My investment and time in growing my internet and coaching business has actually given us tax savings, as well as given me skills that I never would have learned if I had stayed at my bank job.

There are so many business opportunities and ideas.

You can buy a franchise, maybe go into network marketing, cater from home, babysit or start a daycare, bake, sell jewelry, create the next instagram…

Robert Kiyosaki in his book Rich Dad’s Guide to Investing recommends this method for those who want to become rich.

Learning about creating, operating and growing business is a key factor in becoming a great investor, as you will understand better the businesses you are investing in.
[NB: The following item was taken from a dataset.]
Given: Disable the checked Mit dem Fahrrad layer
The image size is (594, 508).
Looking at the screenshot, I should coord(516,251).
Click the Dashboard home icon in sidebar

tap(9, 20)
I just finished speaking with a Tardus representative today who was telling me about their patented Snowball strategy which if we decided to pay their $5,000+ coaching fee, they guarantee they will make us our coaching fee back in new passive income.

He also mentioned buying interest in public storage and claiming part of the depreciation, investing in a website creation platform where you get a portion of all money made on the ads from websites created on the platform, rental real estate in other parts of the U.S., investing in trailer parks…

The point is that there are plenty of other business ideas, opportunities and strategies to make the money you need to get your kids to College.

Conclusion

Right now, our strategies have been the home and rental equity and other business.

I have been wary of the stock market, and have heard that this past year, it had zero growth.

According to Burton Malkiel’s book A Random Walk Down Wall Street, it’s useless to try to time the market. Just get in and invest every month and you’ll equal the average growth of the market (which as been 9%).

The All Seasons Portfolio recommended by Ray Dalio also had an annual average growth of 9%, with much less volatility (worst year was -3% during the housing crisis).

I hope this blog helps you in starting to save and/or invest for your child’s College education costs.

In all instances, the earlier you start, the better.

You can also start small. Whichever strategy you choose, I recommend monthly deposits that you increase over time. We increase our monthly deposits by 10% every 3 months.